As part of the initial planning stage, it’s important to determine how a business will measure the success of the ERP implementation. Establishing the metrics and criteria that will be measured post go-live and creating a baseline measurement of these metrics gives a clear before and after picture.

Keeping it agile and evaluating success

It’s a common misconception that once a business is live on a new ERP system, agility and progress halts. The truth is, modernization means a business can always keep the ERP application and ecosystem capabilities current with business needs. Because an ERP system is increasingly working in real-time with suppliers and customers, on-going management also needs to adopt an agile approach.
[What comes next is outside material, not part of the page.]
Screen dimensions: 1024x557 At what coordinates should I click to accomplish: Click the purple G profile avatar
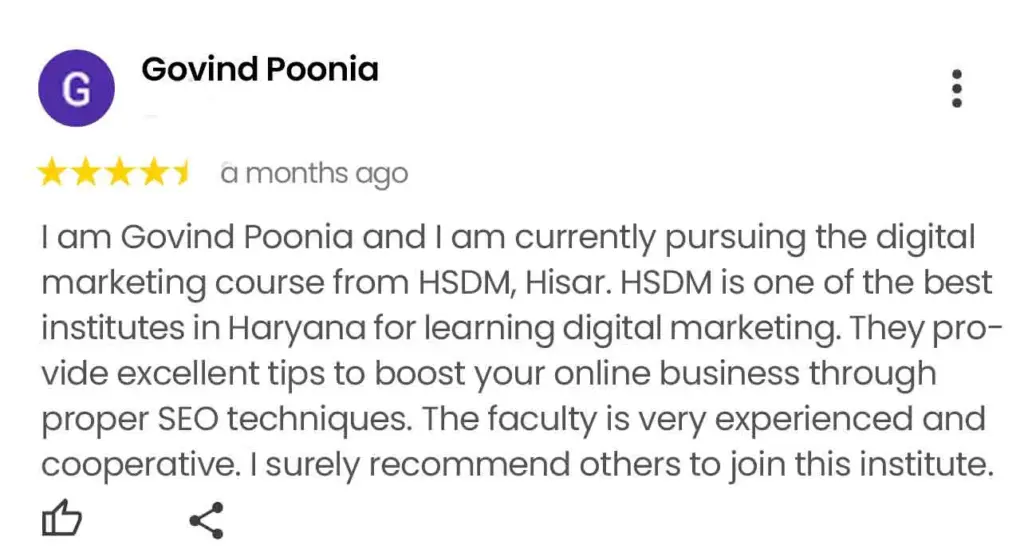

Continuous cloud upgrades deliver new capabilities every 30 days, making continuous innovation possible.

The benefits here are clear – agile organisations are 70% more likely to be in the top 25% of organisational health—the best indicator of long-term performance.

More abstract metrics

Soon after implementing an ERP system, any executive team will be eagerly awaiting these tangible results. The metrics established in the implementation planning phase define success in proving ROI but they need not be static. In the first few months after go-live, success may be measured by more abstract results such as improved business efficiency and productivity.

As time goes on, ROI metrics will become quantitative results such as decreasing order entry time or increasing the number of orders shipped by a certain percentage. A modern ERP paired with agile implementation ensures that a business will see ROI soon after go-live and for years and years to come.